[YOUR OBJECTIVE] Across the material that follows, tally each line in which "screenshot" occurs, and state the total alone.

START STUDY MATERIAL

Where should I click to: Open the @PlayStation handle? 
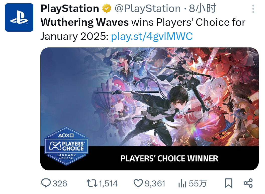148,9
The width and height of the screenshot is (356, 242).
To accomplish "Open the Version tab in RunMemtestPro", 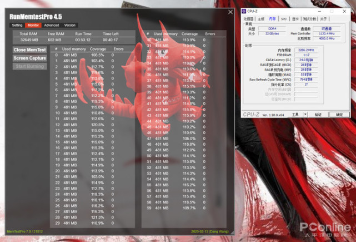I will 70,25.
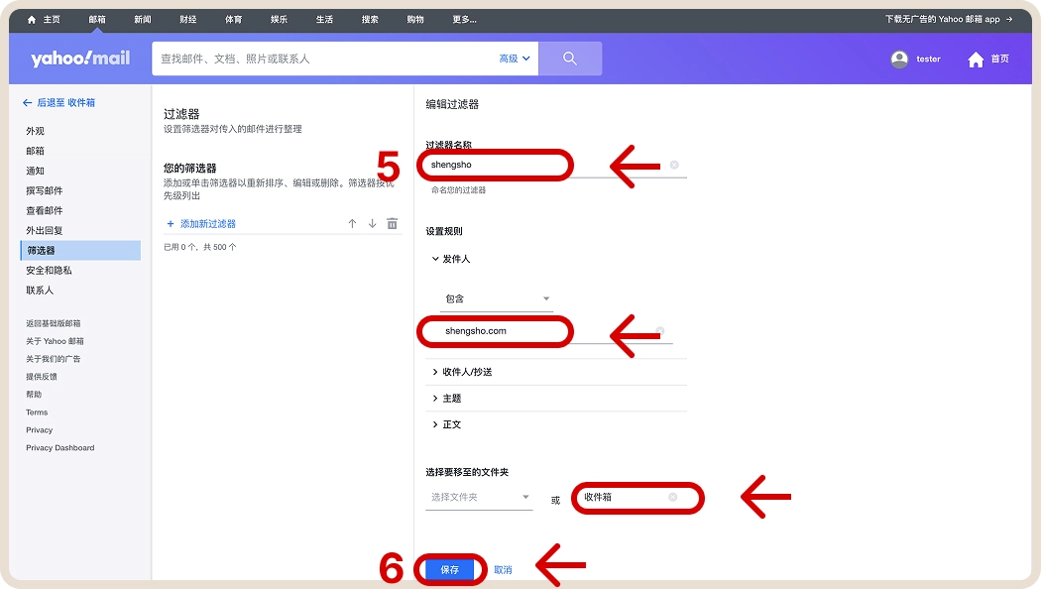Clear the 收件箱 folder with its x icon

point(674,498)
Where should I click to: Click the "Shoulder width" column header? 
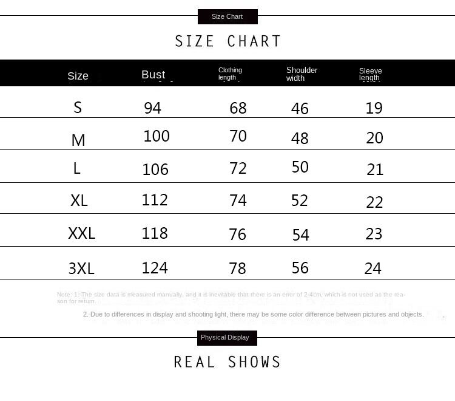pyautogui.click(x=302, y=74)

END STUDY MATERIAL
START STUDY MATERIAL

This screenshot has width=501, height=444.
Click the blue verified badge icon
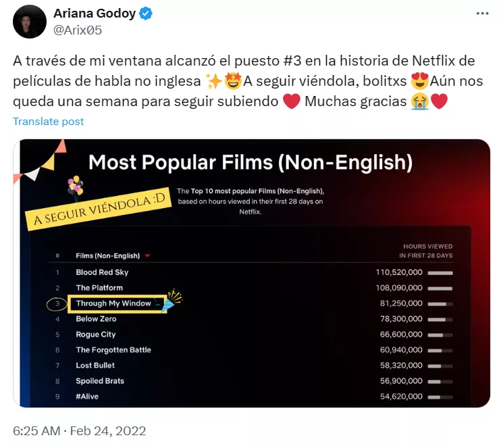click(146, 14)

END STUDY MATERIAL
START STUDY MATERIAL

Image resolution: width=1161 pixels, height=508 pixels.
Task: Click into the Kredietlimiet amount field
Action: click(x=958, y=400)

END STUDY MATERIAL

[RESPONSE] 2